Efficient Spectral Neighborhood Blocking for Entity Resolution
Venue
International Conference on Data Engineering 2011 (ICDE), IEEE, pp. 1-12
Publication Year
2011
Authors
Liangcai Shu, Aiyou Chen, Ming Xiong, Weiyi Meng
BibTeX
Abstract
In many telecom and web applications, there is a need to identify whether data
objects in the same source or different sources represent the same entity in the
real world. This problem arises for subscribers in multiple services, customers in
supply chain management, and users in social networks when there lacks a unique
identifier across multiple data sources to represent a real-world entity.
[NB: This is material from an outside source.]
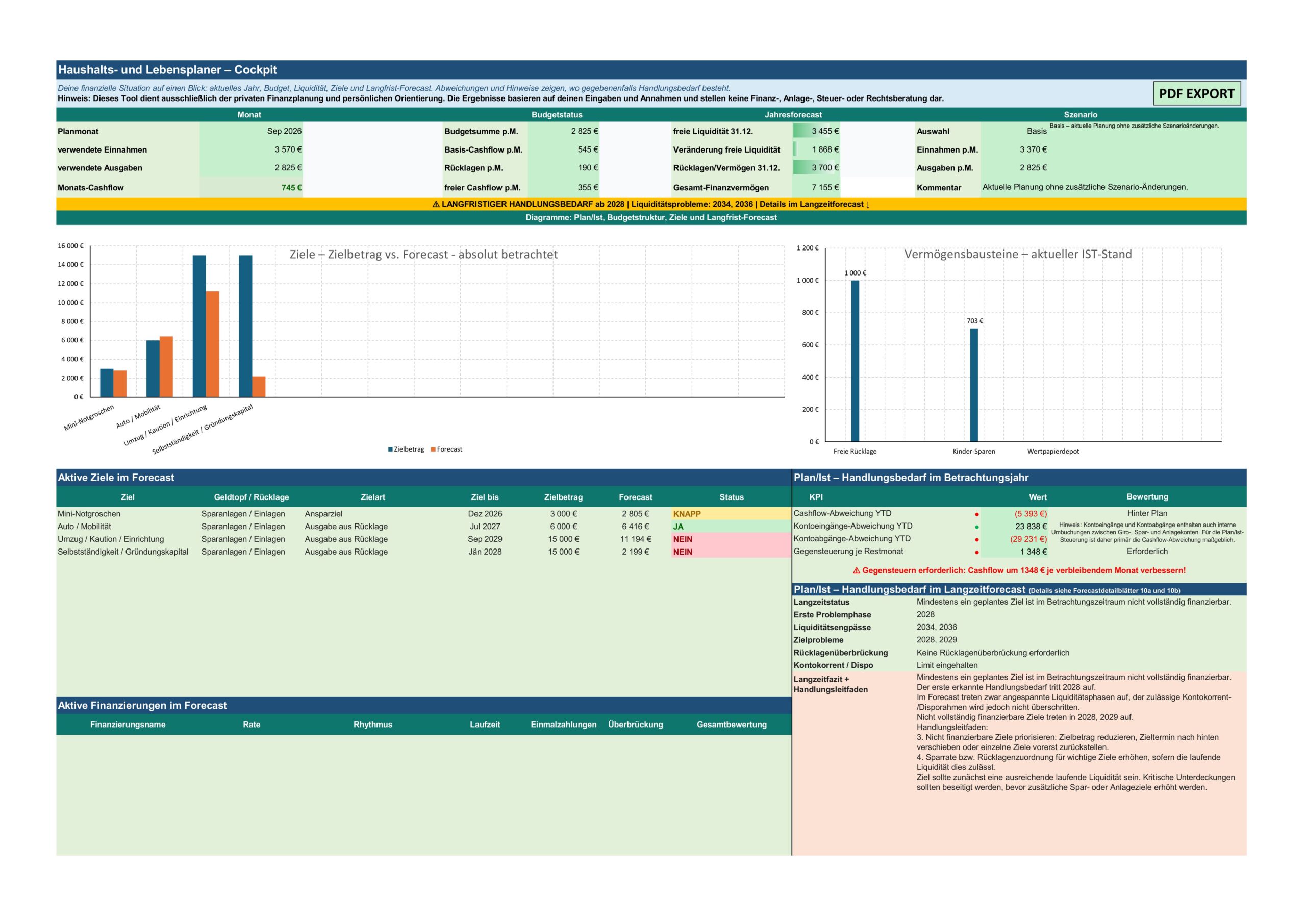The image size is (1306, 924).
Task: Click the red Gegensteuern erforderlich warning message
Action: [1019, 570]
Entity
resolution is to identify and discover objects in the data sets that refer to the
same entity in the real world. We investigate the entity resolution problem for
large data sets where efficient and scalable solutions are needed. We propose a
novel unsupervised blocking algorithm, namely SPectrAl Neighborhood (SPAN), which
constructs a fast bipartition tree for the records based on spectral clustering
such that real entities can be identified accurately by neighborhood records in the
tree. There are two major novel aspects in our approach: 1) We develop a fast
algorithm that performs spectral clustering without computing pairwise similarities
explicitly, which dramatically improves the scalability of the standard spectral
clustering algorithm; 2) We utilize a stopping criterion specified by Newman-Girvan
modularity in the bipartition process. Our experimental results with both synthetic
and real-world data demonstrate that SPAN is robust and outperforms other blocking
algorithms in terms of accuracy while it is efficient and scalable to deal with
large data sets.